▸ **Задания**
**a.** Ответьте по отрывку о двух событиях на три вопроса:
(i) Кто изображен на обложке книги Лойфмана?
(ii) Сколько времени прошло с тех пор, как стихи Семена попали на стол главному редактору журнала?
(iii) Кем Семен работал в Югославии?
**b.** Выпишите из отрывка о двух событиях фрагмент, который начинается словами «Второе событие и» и заканчивается словами «побывать в Германии.».
**c.** Перечислите все географические названия из абзаца отрывка о двух событиях, который начинается словами «Второе событие».

▸ **Текст для упражнения**

_ _ _

Из событий, которые могут быть тебе интересны - выход в свет книги Лойфмана. Я не хочу останавливаться ни на содержании, ни на качестве его поэзии, ибо черты подонка занимают в его личности гораздо большее место, чем одаренность. Чтобы заметить это, не надо вдаваться в подробности его словотворчества. Достаточно взглянуть на обложку, где под шапкой ?Воскресение ненависти? в виде кающейся грешницы изображена дебелая баба, молитвенно вздымающая к небесам кухонно упитанные десницы. Новоявленная Магдалина сидит, в чем мать родила, на берегу ( похоже, тельавивского пляжа), ягодицами прижимаясь к пяткам так, чтобы публично засвидетельствовать, что аппетитные выпуклости есть не только у Чичелины. Желание Лойфмана привлечь внимание читателя к своей духовной продукции подобной рекламой с коммерческой точки зрения было бы допустимо, если бы не пикантное но...Дело в том, что на обложке со стопроцентным геометрическим подобием изображена Пусик - его собственная жена.

Второе событие и более важное и более приятное. В журнале ?11? опубликован Семен Рубда. Прошел ровно год после того, как стихи Семена попали на стол главному редактору этого журнала. Семен за этот период успел поменять в Москве квартиру, поработать в Югославии таксистом, побывать в Германии.

_ _ _

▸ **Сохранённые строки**
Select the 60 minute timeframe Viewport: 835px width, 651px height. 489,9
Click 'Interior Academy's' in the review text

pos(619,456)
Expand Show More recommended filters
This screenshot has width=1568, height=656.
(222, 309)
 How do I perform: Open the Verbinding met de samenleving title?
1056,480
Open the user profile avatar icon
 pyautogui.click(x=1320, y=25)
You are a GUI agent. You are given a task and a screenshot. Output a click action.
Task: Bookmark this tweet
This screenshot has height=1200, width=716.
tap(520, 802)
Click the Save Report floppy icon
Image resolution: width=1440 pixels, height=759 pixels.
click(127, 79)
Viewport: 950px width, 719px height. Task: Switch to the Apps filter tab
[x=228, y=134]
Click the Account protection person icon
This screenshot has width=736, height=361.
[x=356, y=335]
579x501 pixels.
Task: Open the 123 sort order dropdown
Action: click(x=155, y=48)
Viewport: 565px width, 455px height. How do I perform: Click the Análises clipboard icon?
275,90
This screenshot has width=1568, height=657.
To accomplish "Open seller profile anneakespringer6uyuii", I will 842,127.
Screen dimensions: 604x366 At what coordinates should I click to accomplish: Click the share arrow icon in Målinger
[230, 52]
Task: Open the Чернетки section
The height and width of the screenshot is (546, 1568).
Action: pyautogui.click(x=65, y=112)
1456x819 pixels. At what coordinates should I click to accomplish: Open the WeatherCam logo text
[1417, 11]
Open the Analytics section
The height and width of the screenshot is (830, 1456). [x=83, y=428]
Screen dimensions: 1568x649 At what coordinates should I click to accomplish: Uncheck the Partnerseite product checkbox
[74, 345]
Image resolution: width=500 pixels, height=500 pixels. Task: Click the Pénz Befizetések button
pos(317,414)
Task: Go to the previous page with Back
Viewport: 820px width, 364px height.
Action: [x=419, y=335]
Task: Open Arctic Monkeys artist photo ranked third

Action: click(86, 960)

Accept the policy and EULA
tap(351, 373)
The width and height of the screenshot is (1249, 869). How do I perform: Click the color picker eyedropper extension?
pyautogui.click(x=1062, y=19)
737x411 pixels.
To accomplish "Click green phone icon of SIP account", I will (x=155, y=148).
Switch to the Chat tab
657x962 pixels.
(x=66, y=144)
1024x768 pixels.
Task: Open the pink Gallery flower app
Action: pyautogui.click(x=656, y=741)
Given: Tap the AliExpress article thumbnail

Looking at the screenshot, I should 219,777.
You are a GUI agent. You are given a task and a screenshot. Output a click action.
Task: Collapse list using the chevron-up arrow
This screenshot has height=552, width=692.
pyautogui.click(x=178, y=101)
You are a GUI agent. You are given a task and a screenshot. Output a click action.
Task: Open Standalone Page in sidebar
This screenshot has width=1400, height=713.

_ _ _

▸ **Ответы по заданиям**
**a.**
(i) Пусик, собственная жена Лойфмана.
(ii) Ровно год.
(iii) Таксистом.

**b.**
Второе событие и более важное и более приятное. В журнале ?11? опубликован Семен Рубда. Прошел ровно год после того, как стихи Семена попали на стол главному редактору этого журнала. Семен за этот период успел поменять в Москве квартиру, поработать в Югославии таксистом, побывать в Германии.

**c.** Москва, Югославия, Германия.